De manière subtile, le comédien a ajouté à son texte principal des petits encadrés sur les occasions manquées de sa carrière, qui permettent aux lecteurs de réfléchir aux étranges caprices de la vie. Nous apprenons ainsi qu’au début des années 90, Moore a failli jouer dans L’Expert aux côtés de Sharon Stone, à la place de Sylvester Stallone ! Il est certain que la belle musique de John Barry qui accompagne ce thriller aurait eu une autre résonance avec un interprète de cette classe, un parfum d’éternel retour, celui d’un mythe nommé James Bond, alors figure fantomatique. (1)

Tout au long de ces flux et reflux entre hier et aujourd’hui, on ressent une troublante sensation de proximité et d’universalité : au fil des pages, on est surpris de voir que Roger Moore est, tout comme nous, à la fois noble et lâche, charmant et ronchon, insouciant et hypocondriaque. Et qu’il peut passer deux heures à chercher une petite pile tombée sur la moquette. Pour tout homme qui avance en âge, le temps héroïque de la jeunesse devient une contrée lointaine, étrangère, inaccessible. Mais le vieux Moore a la sagesse, l’humour et l’élégance de s’en amuser : "Je regarde désormais les escaliers d’un regard dédaigneux et circonspect. Je ne saute plus des voitures ; je m’en extrais laborieusement en m’efforçant de n’émettre aucun bruit qui trahirait mes efforts. Finalement, le seul adversaire contre lequel je sois encore capable de livrer bataille, c’est mon étui à lunettes, fermé comme une huître, lorsque je dois examiner un menu."

A dire vrai, le sourire constant que procure cet ouvrage provient d’un étrange spectacle : voir notre grand et beau James Bond se métamorphoser en Mister Magoo !

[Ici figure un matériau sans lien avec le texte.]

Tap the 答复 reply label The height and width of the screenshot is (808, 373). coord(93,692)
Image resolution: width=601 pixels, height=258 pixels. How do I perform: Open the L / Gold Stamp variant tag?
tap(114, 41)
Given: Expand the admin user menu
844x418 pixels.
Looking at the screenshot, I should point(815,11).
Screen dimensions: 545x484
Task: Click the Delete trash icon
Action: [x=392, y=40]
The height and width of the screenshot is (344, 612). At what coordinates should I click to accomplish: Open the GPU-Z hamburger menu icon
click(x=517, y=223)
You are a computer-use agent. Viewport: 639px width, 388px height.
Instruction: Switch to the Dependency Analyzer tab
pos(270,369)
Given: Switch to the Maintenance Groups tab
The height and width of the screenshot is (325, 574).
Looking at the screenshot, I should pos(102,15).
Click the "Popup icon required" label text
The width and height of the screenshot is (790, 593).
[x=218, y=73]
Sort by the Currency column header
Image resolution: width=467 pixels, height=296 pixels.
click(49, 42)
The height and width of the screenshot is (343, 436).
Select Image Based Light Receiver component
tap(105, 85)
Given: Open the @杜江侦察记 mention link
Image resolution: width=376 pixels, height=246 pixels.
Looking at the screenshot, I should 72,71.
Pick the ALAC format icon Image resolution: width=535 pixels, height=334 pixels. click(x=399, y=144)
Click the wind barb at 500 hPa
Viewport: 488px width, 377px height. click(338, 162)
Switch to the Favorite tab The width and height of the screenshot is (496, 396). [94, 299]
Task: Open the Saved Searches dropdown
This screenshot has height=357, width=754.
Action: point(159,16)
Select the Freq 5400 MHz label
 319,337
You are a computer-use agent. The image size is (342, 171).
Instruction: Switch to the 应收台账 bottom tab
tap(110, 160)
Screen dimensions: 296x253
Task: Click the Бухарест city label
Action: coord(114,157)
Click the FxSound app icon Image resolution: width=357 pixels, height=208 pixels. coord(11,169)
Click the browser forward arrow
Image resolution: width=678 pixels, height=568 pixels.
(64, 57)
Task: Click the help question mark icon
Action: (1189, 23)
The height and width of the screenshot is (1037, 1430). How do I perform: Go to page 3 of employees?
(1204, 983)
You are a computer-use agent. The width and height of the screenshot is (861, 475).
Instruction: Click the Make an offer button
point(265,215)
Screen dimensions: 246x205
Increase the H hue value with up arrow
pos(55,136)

(1) Rappelons qu’à l’époque la série était presque morte et enterrée : pas d’épisode depuis l’échec de Permis de tuer en 1989, imbroglio juridique quasi insoluble entre producteurs. On ne savait pas encore qu’elle connaîtrait une résurrection en 1995, avec Pierce Brosnan, revenant d’ailleurs à l’esprit de Roger Moore après le réalisme de Timothy Dalton.